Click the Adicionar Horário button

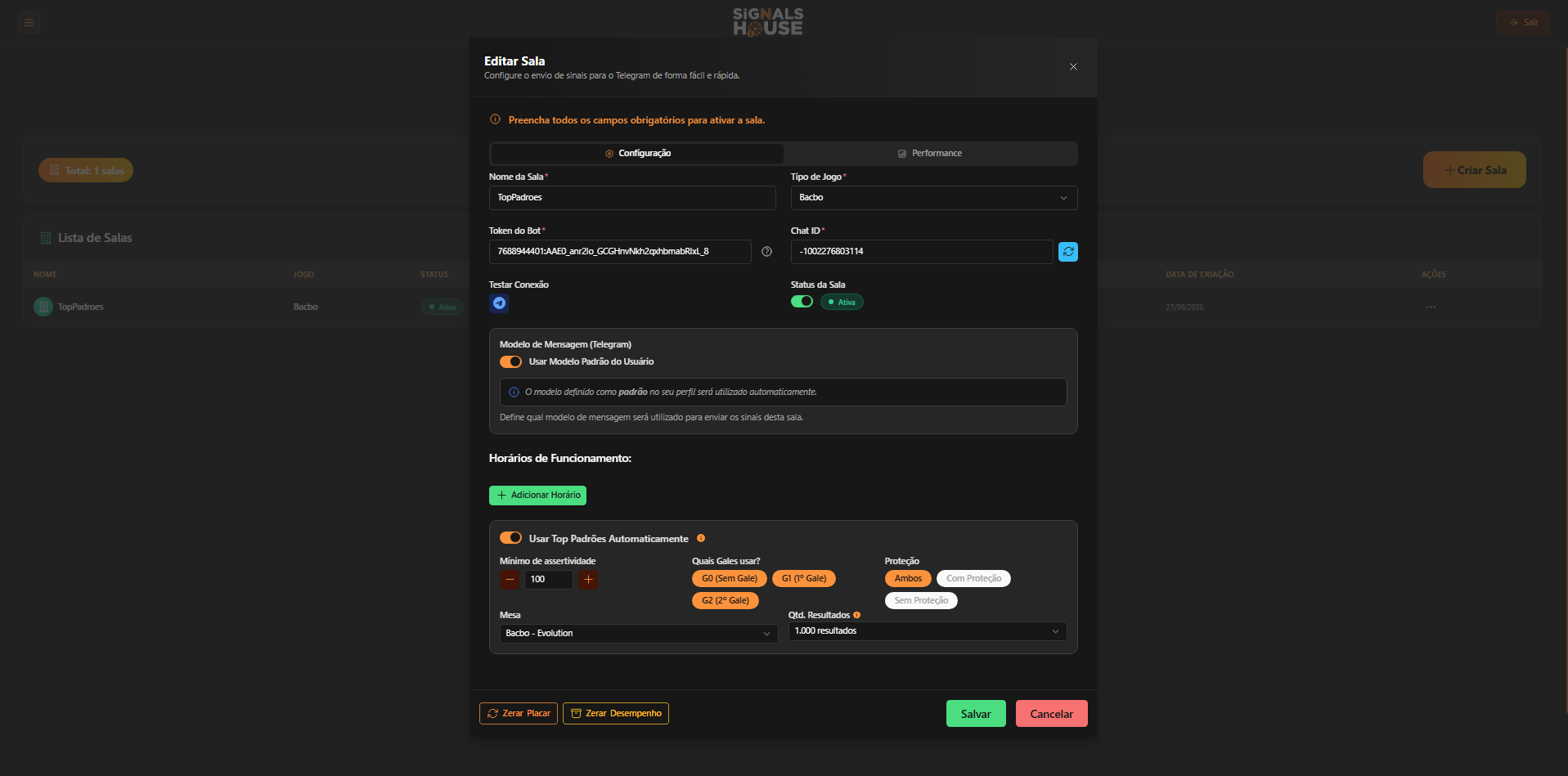coord(537,496)
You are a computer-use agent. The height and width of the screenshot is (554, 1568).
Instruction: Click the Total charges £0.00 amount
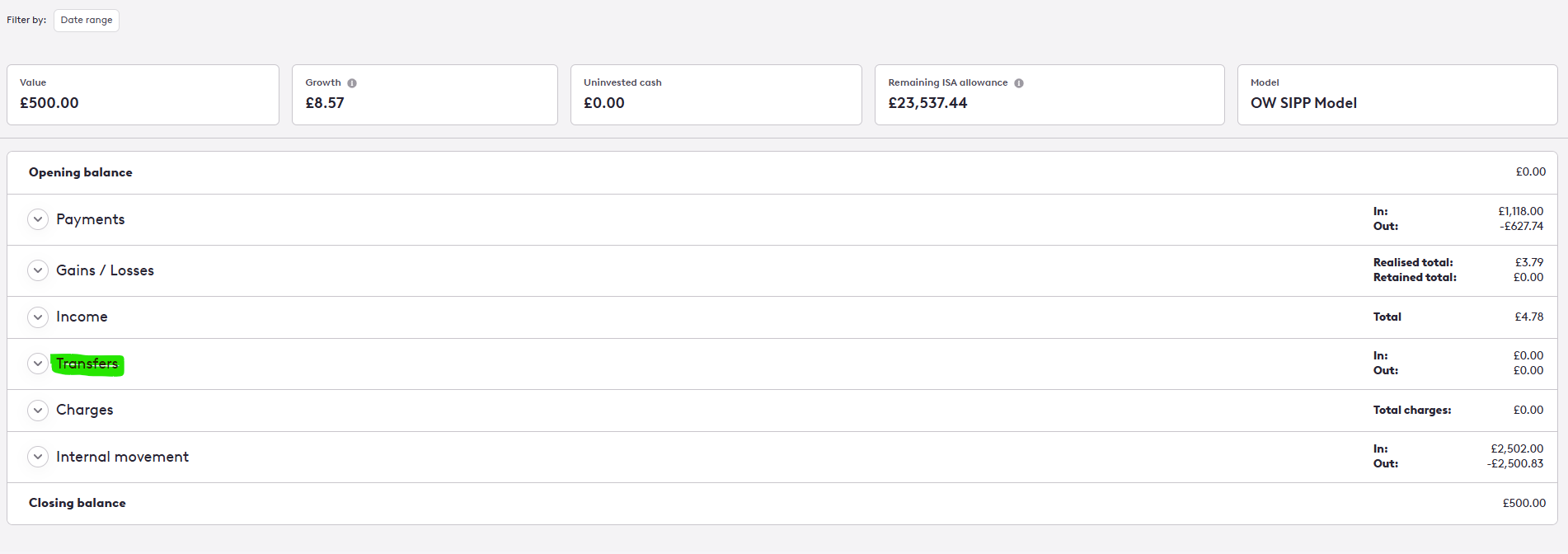click(x=1528, y=411)
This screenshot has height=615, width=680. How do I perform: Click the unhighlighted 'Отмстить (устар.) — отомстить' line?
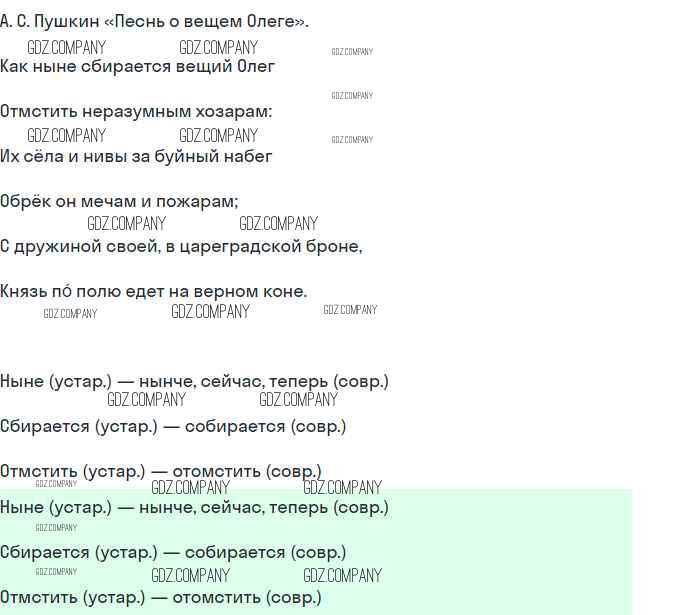tap(161, 471)
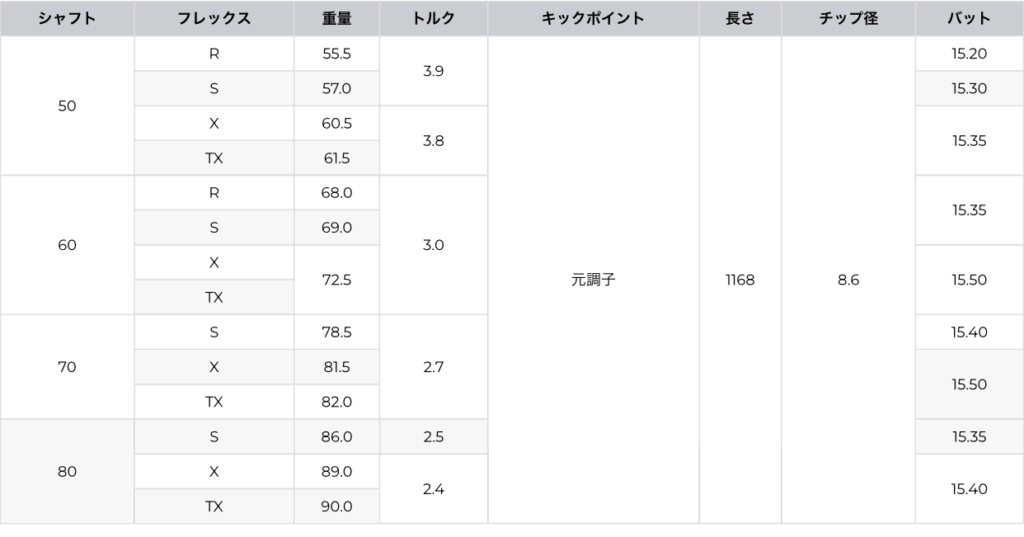The height and width of the screenshot is (537, 1024).
Task: Click the 2.5 torque value
Action: click(x=433, y=437)
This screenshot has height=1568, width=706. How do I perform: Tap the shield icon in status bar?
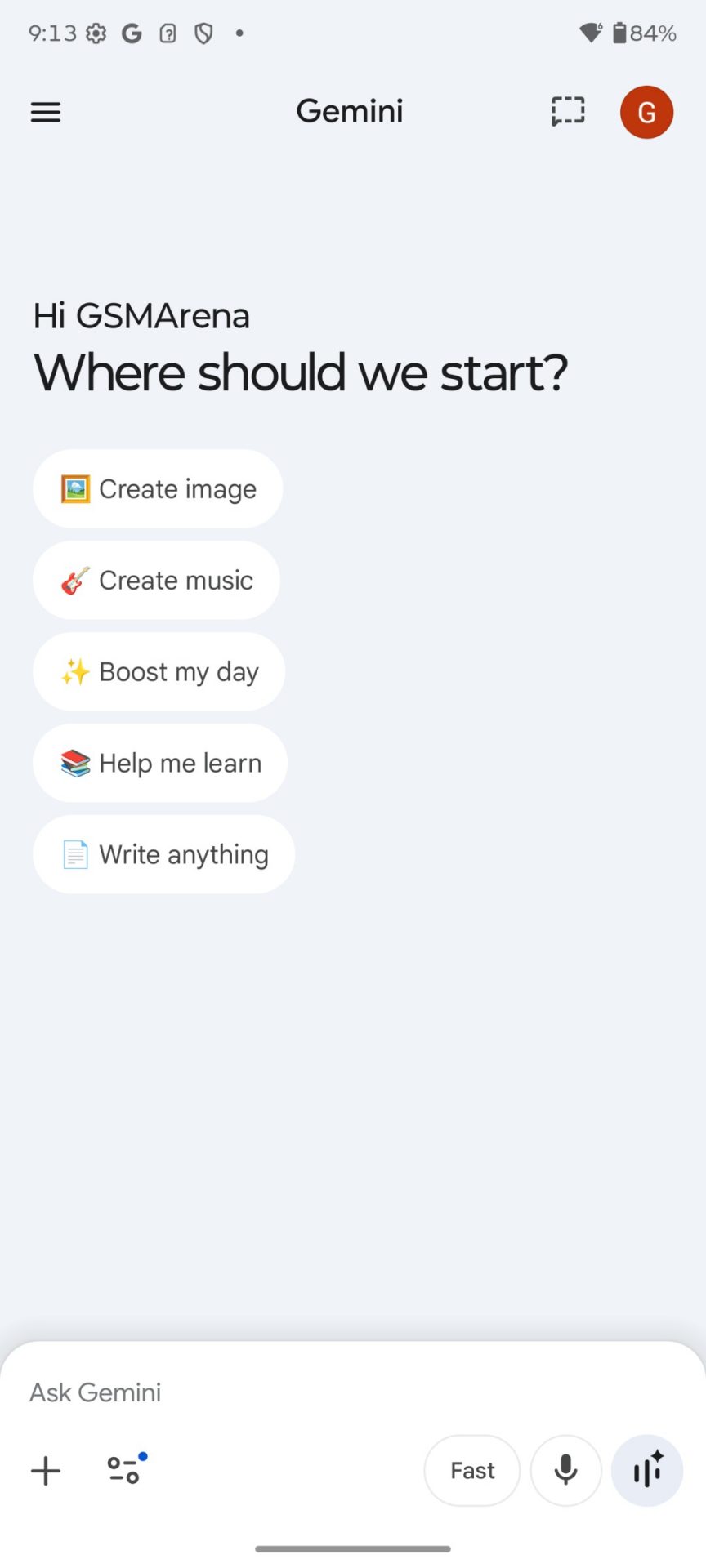point(203,33)
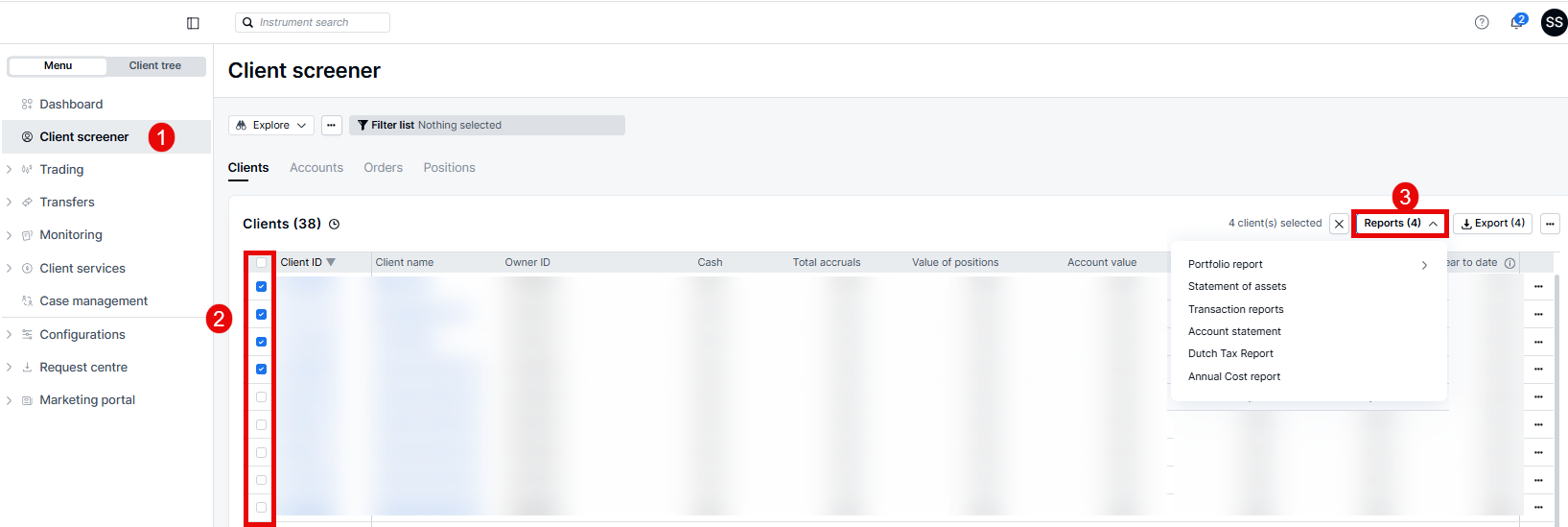Screen dimensions: 1568x527
Task: Expand the Portfolio report submenu arrow
Action: (x=1424, y=265)
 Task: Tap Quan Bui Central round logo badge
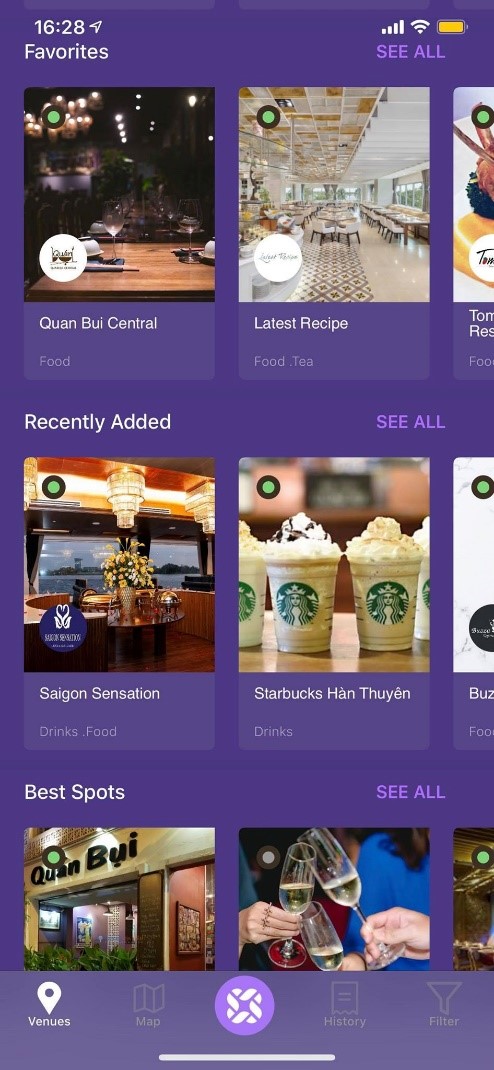tap(63, 258)
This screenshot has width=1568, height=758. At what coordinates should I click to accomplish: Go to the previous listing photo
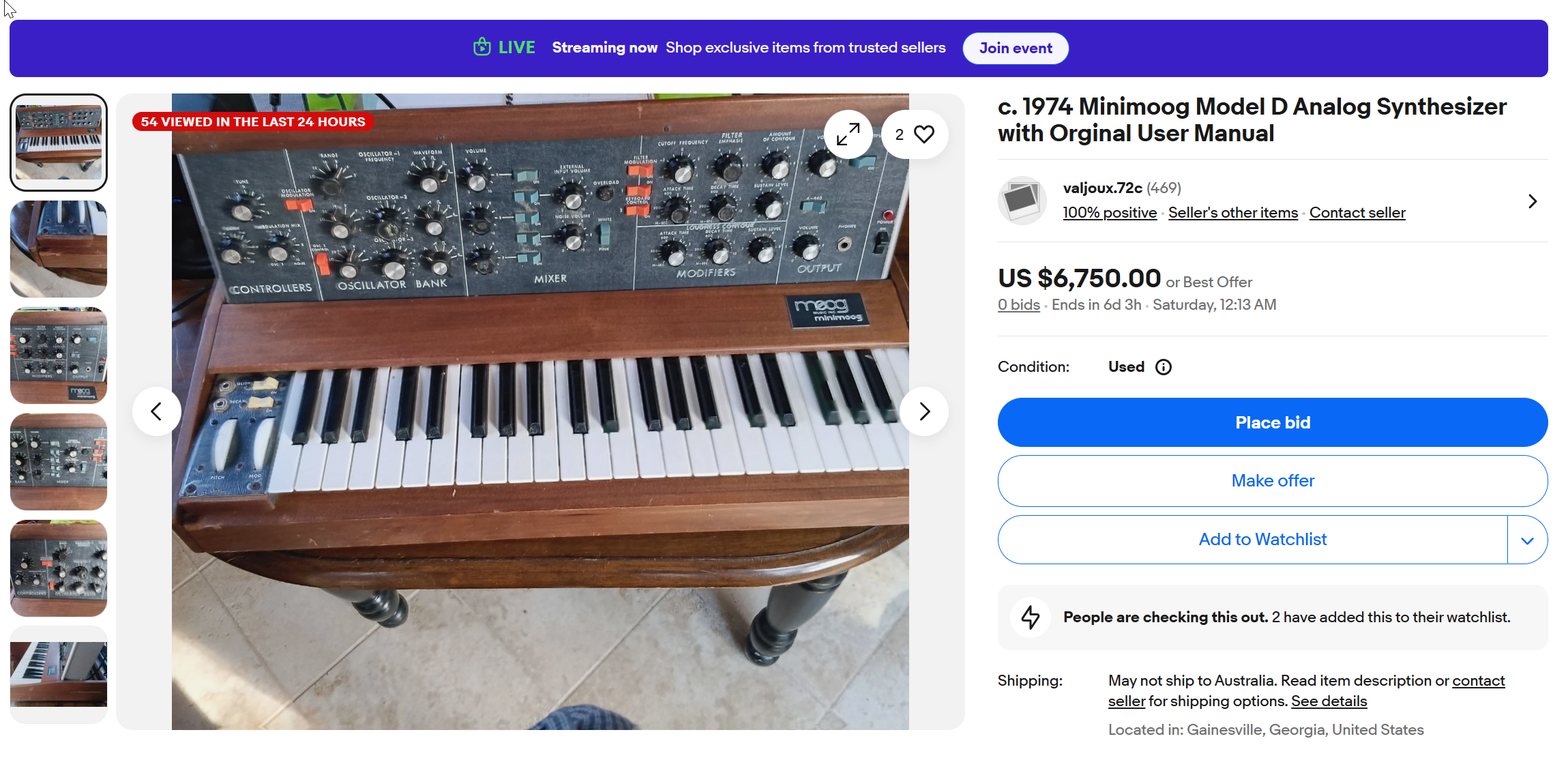156,411
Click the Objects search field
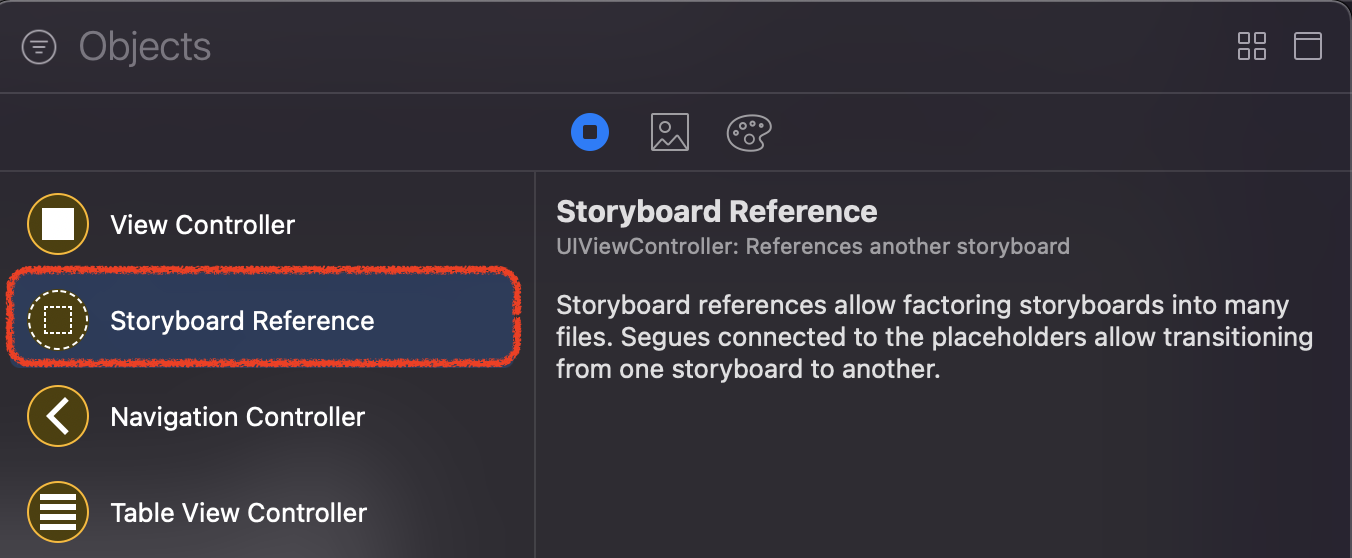This screenshot has height=558, width=1352. pos(400,47)
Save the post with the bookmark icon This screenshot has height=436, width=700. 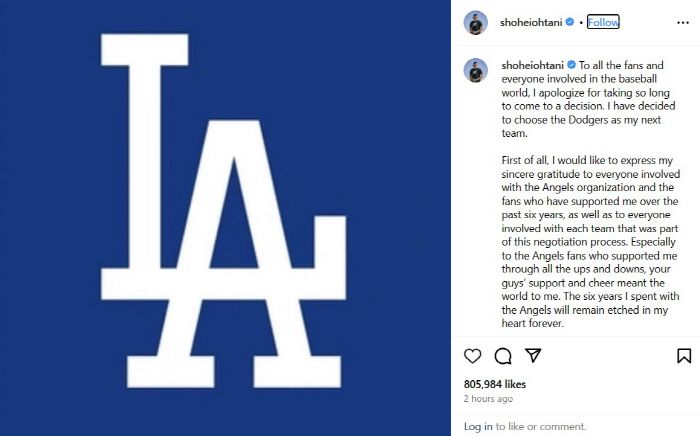(684, 355)
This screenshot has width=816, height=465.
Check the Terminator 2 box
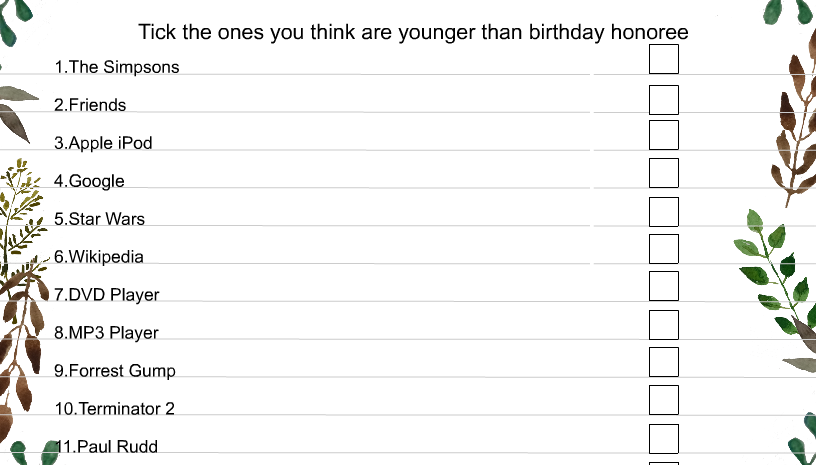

▶ YOUR GOAL
Copy the listing above word for word, from its first line through the line containing "Action: click(x=433, y=437)", with both ends included. Leave out the pictures.

▶ COMPLETE ANSWER
Click the Adicionar Horário button

coord(537,496)
You are a computer-use agent. The height and width of the screenshot is (554, 1568).
Instruction: Click the Total charges £0.00 amount
click(x=1528, y=411)
This screenshot has height=615, width=680. How do I perform: Click the unhighlighted 'Отмстить (устар.) — отомстить' line?
tap(161, 471)
The height and width of the screenshot is (537, 1024).
Task: Click the 2.5 torque value
Action: click(x=433, y=437)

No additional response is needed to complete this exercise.